A set of curated support resources, guidance materials, and expert networks to help institutions and national bodies implement Open Science practices using the tools and frameworks developed in OSTrails.
The Integrated Competence Centre (ICC) is a collaborative support structure that connects national and research infrastructures with practical expertise, training resources, and tailored guidance to adopt Open Science tools and policies effectively.
It is designed for research-performing organisations, national Open Science stakeholders, infrastructure providers, and policy implementers seeking hands-on support in advancing Open Science.
Implementing Open Science can be complex, especially across different national contexts and disciplines. The ICC helps bridge this gap by offering targeted support, peer learning, and practical tools to ensure OSTrails outcomes are adopted and sustained in the real world.
- Acts as a central coordination point linking national and thematic efforts
- Offers training, helpdesk functions, and community engagement activities
- Supports adoption of OSTrails tools (like FAIR assessment, DMPs, SKGs)

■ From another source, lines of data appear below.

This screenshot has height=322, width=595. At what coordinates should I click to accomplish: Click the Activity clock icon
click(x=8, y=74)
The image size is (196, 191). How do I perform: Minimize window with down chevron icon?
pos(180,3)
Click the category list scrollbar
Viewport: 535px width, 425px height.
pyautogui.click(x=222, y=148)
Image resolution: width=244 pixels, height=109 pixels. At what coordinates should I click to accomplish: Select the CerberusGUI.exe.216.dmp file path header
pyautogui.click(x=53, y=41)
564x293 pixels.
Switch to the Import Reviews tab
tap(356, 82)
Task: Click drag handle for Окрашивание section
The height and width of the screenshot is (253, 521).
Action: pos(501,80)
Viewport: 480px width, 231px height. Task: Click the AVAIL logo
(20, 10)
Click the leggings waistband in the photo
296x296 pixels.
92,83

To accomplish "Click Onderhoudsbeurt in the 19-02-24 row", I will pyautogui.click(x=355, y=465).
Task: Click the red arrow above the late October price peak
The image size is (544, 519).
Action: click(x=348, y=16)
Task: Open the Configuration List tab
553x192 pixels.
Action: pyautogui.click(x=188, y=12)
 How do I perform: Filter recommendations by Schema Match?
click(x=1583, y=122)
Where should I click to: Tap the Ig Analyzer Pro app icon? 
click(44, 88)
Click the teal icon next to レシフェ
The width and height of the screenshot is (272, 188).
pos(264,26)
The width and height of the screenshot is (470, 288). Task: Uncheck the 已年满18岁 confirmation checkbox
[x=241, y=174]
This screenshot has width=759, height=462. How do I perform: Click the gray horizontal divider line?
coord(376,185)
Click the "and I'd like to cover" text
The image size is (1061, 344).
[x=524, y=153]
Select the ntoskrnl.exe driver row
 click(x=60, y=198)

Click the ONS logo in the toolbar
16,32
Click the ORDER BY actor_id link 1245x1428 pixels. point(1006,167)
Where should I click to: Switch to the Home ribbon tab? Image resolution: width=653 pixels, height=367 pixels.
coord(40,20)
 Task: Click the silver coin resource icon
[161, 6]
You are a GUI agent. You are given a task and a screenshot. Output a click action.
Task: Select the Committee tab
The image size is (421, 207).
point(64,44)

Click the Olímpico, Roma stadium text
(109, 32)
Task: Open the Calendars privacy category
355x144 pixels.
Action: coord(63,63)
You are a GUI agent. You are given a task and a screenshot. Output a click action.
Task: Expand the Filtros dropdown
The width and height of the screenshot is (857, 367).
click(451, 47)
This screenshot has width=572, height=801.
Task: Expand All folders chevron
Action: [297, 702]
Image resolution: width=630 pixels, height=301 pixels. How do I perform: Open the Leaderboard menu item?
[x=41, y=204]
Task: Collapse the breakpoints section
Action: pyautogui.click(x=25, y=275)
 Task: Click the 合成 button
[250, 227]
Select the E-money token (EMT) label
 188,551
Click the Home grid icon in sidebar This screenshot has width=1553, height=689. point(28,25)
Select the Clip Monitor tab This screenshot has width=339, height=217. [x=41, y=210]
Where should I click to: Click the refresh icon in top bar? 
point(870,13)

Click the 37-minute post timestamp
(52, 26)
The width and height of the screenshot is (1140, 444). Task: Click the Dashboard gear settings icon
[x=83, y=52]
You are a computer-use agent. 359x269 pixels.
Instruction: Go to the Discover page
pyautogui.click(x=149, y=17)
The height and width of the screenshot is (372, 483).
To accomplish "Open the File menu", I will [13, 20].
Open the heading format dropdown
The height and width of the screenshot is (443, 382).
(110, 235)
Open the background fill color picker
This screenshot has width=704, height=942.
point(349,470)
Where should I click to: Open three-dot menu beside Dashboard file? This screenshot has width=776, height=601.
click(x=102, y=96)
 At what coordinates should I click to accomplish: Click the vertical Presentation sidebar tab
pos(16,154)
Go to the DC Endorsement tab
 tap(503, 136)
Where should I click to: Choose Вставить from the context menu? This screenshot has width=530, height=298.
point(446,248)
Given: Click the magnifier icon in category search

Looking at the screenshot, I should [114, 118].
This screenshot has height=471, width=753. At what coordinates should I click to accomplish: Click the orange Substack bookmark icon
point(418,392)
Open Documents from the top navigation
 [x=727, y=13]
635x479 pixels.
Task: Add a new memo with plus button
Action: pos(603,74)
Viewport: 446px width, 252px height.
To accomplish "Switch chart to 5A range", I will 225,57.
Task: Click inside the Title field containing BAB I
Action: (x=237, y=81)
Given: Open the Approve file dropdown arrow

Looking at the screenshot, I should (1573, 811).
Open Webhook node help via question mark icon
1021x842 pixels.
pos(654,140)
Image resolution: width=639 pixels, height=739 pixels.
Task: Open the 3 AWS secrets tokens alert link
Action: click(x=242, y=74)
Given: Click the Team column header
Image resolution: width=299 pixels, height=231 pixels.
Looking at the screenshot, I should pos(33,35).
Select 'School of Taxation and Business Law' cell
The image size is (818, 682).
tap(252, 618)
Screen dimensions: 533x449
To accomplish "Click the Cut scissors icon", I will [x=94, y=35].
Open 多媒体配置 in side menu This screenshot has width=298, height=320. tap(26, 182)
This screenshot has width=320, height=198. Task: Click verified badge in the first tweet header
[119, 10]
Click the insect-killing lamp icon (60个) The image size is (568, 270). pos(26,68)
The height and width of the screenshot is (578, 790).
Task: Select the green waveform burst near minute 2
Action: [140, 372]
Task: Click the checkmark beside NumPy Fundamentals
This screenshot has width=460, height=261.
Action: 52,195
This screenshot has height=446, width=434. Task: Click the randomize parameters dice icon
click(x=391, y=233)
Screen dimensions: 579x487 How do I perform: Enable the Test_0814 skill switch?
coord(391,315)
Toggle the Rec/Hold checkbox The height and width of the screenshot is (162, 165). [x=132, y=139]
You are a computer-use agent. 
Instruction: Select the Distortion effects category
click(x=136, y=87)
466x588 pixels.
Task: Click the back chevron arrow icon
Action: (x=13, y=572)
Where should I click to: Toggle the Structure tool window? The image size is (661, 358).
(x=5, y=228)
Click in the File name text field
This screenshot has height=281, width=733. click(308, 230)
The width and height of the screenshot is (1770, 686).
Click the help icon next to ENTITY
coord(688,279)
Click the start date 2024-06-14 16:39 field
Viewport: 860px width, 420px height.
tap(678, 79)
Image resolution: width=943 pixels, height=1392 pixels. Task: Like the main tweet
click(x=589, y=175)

- Helps tailor Open Science practices to institutional and national priorities
- Strengthens long-term sustainability by building local capacity and expertise
- Other Useful Sources & Documentation
The Integrated Competence Centre within OSTrails focuses on providing open learning resources for both B2B and B2C training approaches. This includes a network of trainers and a community on Zenodo, where users can explore various training materials and resources. The Centre aims to enhance the quality of research and ensure that researchers are well-equipped with the necessary skills and knowledge to effectively implement and evaluate their research outcomes.
Guidance Toolkit
Helping stakeholders put OSTrails solutions into practice.
A set of easy-to-use guides, case studies, and briefing materials that support researchers, institutions, and policymakers in adopting and applying OSTrails tools and standards effectively.
The toolkits are meant for anyone involved in research data management or Open Science, especially those looking to improve their practices around planning, tracking, and assessing research outcomes.
New tools and frameworks are only useful if people can confidently use them. The toolkits provide the clarity, context, and support needed to implement OSTrails solutions in real-world research settings, fostering broader adoption and long-term impact.
- Offers step-by-step guides, templates, and checklists for using OSTrails tools
- Includes real-world case studies from pilots and best practices from across Europe
- Provides policy briefs and technical notes for strategic decision-makers
- Covers FAIR metrics governance and community-driven evaluation methods
- Supports training, onboarding, and awareness-building efforts
The Guidance Toolkit for OSTrails is designed to support researchers, research support personnel, and research funding organizations in achieving FAIR practices throughout the research life cycle. It includes a variety of resources such as tutorials, guides, lesson plans, and case studies to enhance the quality of Data Management Plans (DMPs), Scientific Knowledge Graphs (SKGs), and FAIR Assessment. The toolkit aims to empower FAIRness by providing tools and guidance for assessing data and plans in a standardized and effective manner. It also focuses on making assessments more user - friendly and improving the quality of DMPs. The toolkit is co-created and adopted with different communities, testing the system in real-world scenarios, gathering feedback, and providing training.